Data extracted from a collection
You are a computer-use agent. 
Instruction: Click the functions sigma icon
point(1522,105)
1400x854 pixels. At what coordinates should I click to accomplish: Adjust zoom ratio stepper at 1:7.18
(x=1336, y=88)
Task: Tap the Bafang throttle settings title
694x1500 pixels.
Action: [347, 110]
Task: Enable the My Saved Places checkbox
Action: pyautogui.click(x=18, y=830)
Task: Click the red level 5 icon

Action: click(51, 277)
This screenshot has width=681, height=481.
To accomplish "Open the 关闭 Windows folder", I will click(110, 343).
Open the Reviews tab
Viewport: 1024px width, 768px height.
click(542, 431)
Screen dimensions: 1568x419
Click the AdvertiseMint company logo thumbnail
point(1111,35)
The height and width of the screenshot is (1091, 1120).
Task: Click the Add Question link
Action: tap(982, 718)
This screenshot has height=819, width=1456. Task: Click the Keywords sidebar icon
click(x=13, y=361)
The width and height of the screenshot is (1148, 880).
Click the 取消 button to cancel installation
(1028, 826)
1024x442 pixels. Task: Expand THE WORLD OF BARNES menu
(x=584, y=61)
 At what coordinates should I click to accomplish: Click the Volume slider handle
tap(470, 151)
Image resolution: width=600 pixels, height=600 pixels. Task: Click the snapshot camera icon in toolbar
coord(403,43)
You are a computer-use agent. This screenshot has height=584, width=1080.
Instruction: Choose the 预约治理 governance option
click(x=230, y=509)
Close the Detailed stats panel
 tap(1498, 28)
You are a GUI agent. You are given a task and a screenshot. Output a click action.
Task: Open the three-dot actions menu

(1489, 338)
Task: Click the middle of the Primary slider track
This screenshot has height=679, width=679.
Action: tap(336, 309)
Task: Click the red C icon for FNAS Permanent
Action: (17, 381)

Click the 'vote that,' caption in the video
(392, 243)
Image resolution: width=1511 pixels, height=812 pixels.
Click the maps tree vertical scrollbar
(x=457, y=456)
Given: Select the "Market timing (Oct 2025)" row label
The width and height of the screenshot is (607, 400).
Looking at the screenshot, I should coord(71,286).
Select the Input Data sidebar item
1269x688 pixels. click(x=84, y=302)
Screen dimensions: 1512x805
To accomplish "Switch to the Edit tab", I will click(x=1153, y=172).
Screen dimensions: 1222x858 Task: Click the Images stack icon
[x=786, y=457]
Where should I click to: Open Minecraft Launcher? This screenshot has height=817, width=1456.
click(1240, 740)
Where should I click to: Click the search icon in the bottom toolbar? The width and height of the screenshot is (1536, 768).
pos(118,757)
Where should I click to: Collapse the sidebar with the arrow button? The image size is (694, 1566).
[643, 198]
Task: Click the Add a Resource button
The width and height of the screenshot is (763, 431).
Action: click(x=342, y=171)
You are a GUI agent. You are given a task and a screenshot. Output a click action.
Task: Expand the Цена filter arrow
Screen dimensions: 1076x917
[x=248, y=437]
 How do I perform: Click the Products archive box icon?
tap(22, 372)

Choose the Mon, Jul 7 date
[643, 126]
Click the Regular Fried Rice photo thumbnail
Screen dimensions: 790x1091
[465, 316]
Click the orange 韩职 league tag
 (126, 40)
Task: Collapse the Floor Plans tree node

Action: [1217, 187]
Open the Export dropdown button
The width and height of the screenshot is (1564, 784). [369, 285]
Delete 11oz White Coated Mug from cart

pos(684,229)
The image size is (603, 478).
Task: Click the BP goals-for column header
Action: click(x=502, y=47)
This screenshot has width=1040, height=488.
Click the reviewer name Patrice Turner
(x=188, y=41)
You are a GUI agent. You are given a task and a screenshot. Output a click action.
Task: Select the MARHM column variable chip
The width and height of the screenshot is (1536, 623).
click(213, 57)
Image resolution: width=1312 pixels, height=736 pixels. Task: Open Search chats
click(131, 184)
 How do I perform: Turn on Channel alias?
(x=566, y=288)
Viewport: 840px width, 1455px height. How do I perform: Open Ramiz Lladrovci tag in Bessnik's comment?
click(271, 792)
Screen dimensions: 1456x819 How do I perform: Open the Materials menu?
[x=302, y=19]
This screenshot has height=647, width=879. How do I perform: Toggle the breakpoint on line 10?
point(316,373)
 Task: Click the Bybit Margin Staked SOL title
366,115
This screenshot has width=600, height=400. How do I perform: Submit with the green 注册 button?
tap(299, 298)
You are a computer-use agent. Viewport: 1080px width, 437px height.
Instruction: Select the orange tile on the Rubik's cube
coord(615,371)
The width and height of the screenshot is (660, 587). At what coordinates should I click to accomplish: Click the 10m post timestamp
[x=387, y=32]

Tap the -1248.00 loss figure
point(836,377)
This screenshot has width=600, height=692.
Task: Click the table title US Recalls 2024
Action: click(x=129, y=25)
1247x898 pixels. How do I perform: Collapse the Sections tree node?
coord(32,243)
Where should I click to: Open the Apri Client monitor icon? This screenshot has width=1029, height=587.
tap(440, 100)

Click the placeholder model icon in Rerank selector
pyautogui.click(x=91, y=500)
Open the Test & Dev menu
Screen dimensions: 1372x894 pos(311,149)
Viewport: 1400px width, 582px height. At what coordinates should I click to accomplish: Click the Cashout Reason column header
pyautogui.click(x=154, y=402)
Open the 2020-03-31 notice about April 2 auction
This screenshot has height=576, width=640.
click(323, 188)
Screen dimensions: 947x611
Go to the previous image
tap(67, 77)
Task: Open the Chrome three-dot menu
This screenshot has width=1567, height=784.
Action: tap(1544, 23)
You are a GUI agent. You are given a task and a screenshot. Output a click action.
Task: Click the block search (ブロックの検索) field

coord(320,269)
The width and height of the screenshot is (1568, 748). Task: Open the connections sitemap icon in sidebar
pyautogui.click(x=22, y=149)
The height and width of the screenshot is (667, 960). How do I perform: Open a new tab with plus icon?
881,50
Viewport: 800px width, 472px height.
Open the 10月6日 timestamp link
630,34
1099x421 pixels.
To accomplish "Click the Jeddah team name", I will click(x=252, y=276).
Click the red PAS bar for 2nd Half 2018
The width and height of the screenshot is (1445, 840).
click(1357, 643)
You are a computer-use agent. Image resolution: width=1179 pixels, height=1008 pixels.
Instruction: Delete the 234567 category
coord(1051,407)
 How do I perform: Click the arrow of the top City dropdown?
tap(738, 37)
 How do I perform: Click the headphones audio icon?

#### Task objective
Please quote the records above exactly, without skipping a line.

#### Solution to this problem
You are a computer-use agent. 
Instruction: Click the functions sigma icon
point(1522,105)
1400x854 pixels. At what coordinates should I click to accomplish: Adjust zoom ratio stepper at 1:7.18
(x=1336, y=88)
Task: Tap the Bafang throttle settings title
694x1500 pixels.
Action: [347, 110]
Task: Enable the My Saved Places checkbox
Action: pyautogui.click(x=18, y=830)
Task: Click the red level 5 icon

Action: click(51, 277)
This screenshot has width=681, height=481.
To accomplish "Open the 关闭 Windows folder", I will click(110, 343).
Open the Reviews tab
Viewport: 1024px width, 768px height.
click(542, 431)
Screen dimensions: 1568x419
Click the AdvertiseMint company logo thumbnail
point(1111,35)
The height and width of the screenshot is (1091, 1120).
Task: Click the Add Question link
Action: tap(982, 718)
This screenshot has height=819, width=1456. Task: Click the Keywords sidebar icon
click(x=13, y=361)
The width and height of the screenshot is (1148, 880).
Click the 取消 button to cancel installation
(1028, 826)
1024x442 pixels. Task: Expand THE WORLD OF BARNES menu
(x=584, y=61)
 At what coordinates should I click to accomplish: Click the Volume slider handle
tap(470, 151)
Image resolution: width=600 pixels, height=600 pixels. Task: Click the snapshot camera icon in toolbar
coord(403,43)
You are a computer-use agent. This screenshot has height=584, width=1080.
Instruction: Choose the 预约治理 governance option
click(x=230, y=509)
Close the Detailed stats panel
 tap(1498, 28)
You are a GUI agent. You are given a task and a screenshot. Output a click action.
Task: Open the three-dot actions menu

(1489, 338)
Task: Click the middle of the Primary slider track
This screenshot has height=679, width=679.
Action: tap(336, 309)
Task: Click the red C icon for FNAS Permanent
Action: (17, 381)

Click the 'vote that,' caption in the video
(392, 243)
Image resolution: width=1511 pixels, height=812 pixels.
Click the maps tree vertical scrollbar
(x=457, y=456)
Given: Select the "Market timing (Oct 2025)" row label
The width and height of the screenshot is (607, 400).
Looking at the screenshot, I should coord(71,286).
Select the Input Data sidebar item
1269x688 pixels. click(x=84, y=302)
Screen dimensions: 1512x805
To accomplish "Switch to the Edit tab", I will click(x=1153, y=172).
Screen dimensions: 1222x858 Task: Click the Images stack icon
[x=786, y=457]
Where should I click to: Open Minecraft Launcher? This screenshot has height=817, width=1456.
click(1240, 740)
Where should I click to: Click the search icon in the bottom toolbar? The width and height of the screenshot is (1536, 768).
pos(118,757)
Where should I click to: Collapse the sidebar with the arrow button? The image size is (694, 1566).
[643, 198]
Task: Click the Add a Resource button
The width and height of the screenshot is (763, 431).
Action: click(x=342, y=171)
You are a GUI agent. You are given a task and a screenshot. Output a click action.
Task: Expand the Цена filter arrow
Screen dimensions: 1076x917
[x=248, y=437]
 How do I perform: Click the Products archive box icon?
tap(22, 372)

Choose the Mon, Jul 7 date
[643, 126]
Click the Regular Fried Rice photo thumbnail
Screen dimensions: 790x1091
[465, 316]
Click the orange 韩职 league tag
 (126, 40)
Task: Collapse the Floor Plans tree node

Action: [1217, 187]
Open the Export dropdown button
The width and height of the screenshot is (1564, 784). [369, 285]
Delete 11oz White Coated Mug from cart

pos(684,229)
The image size is (603, 478).
Task: Click the BP goals-for column header
Action: click(x=502, y=47)
This screenshot has width=1040, height=488.
Click the reviewer name Patrice Turner
(x=188, y=41)
You are a GUI agent. You are given a task and a screenshot. Output a click action.
Task: Select the MARHM column variable chip
The width and height of the screenshot is (1536, 623).
click(213, 57)
Image resolution: width=1312 pixels, height=736 pixels. Task: Open Search chats
click(131, 184)
 How do I perform: Turn on Channel alias?
(x=566, y=288)
Viewport: 840px width, 1455px height. How do I perform: Open Ramiz Lladrovci tag in Bessnik's comment?
click(271, 792)
Screen dimensions: 1456x819 How do I perform: Open the Materials menu?
[x=302, y=19]
This screenshot has height=647, width=879. How do I perform: Toggle the breakpoint on line 10?
point(316,373)
 Task: Click the Bybit Margin Staked SOL title
366,115
This screenshot has width=600, height=400. How do I perform: Submit with the green 注册 button?
tap(299, 298)
You are a computer-use agent. Viewport: 1080px width, 437px height.
Instruction: Select the orange tile on the Rubik's cube
coord(615,371)
The width and height of the screenshot is (660, 587). At what coordinates should I click to accomplish: Click the 10m post timestamp
[x=387, y=32]

Tap the -1248.00 loss figure
point(836,377)
This screenshot has width=600, height=692.
Task: Click the table title US Recalls 2024
Action: click(x=129, y=25)
1247x898 pixels. How do I perform: Collapse the Sections tree node?
coord(32,243)
Where should I click to: Open the Apri Client monitor icon? This screenshot has width=1029, height=587.
tap(440, 100)

Click the placeholder model icon in Rerank selector
pyautogui.click(x=91, y=500)
Open the Test & Dev menu
Screen dimensions: 1372x894 pos(311,149)
Viewport: 1400px width, 582px height. At what coordinates should I click to accomplish: Click the Cashout Reason column header
pyautogui.click(x=154, y=402)
Open the 2020-03-31 notice about April 2 auction
This screenshot has height=576, width=640.
click(323, 188)
Screen dimensions: 947x611
Go to the previous image
tap(67, 77)
Task: Open the Chrome three-dot menu
This screenshot has width=1567, height=784.
Action: tap(1544, 23)
You are a GUI agent. You are given a task and a screenshot. Output a click action.
Task: Click the block search (ブロックの検索) field

coord(320,269)
The width and height of the screenshot is (1568, 748). Task: Open the connections sitemap icon in sidebar
pyautogui.click(x=22, y=149)
The height and width of the screenshot is (667, 960). How do I perform: Open a new tab with plus icon?
881,50
Viewport: 800px width, 472px height.
Open the 10月6日 timestamp link
630,34
1099x421 pixels.
To accomplish "Click the Jeddah team name", I will click(x=252, y=276).
Click the red PAS bar for 2nd Half 2018
The width and height of the screenshot is (1445, 840).
click(1357, 643)
You are a computer-use agent. Image resolution: width=1179 pixels, height=1008 pixels.
Instruction: Delete the 234567 category
coord(1051,407)
 How do I perform: Click the arrow of the top City dropdown?
tap(738, 37)
 How do I perform: Click the headphones audio icon?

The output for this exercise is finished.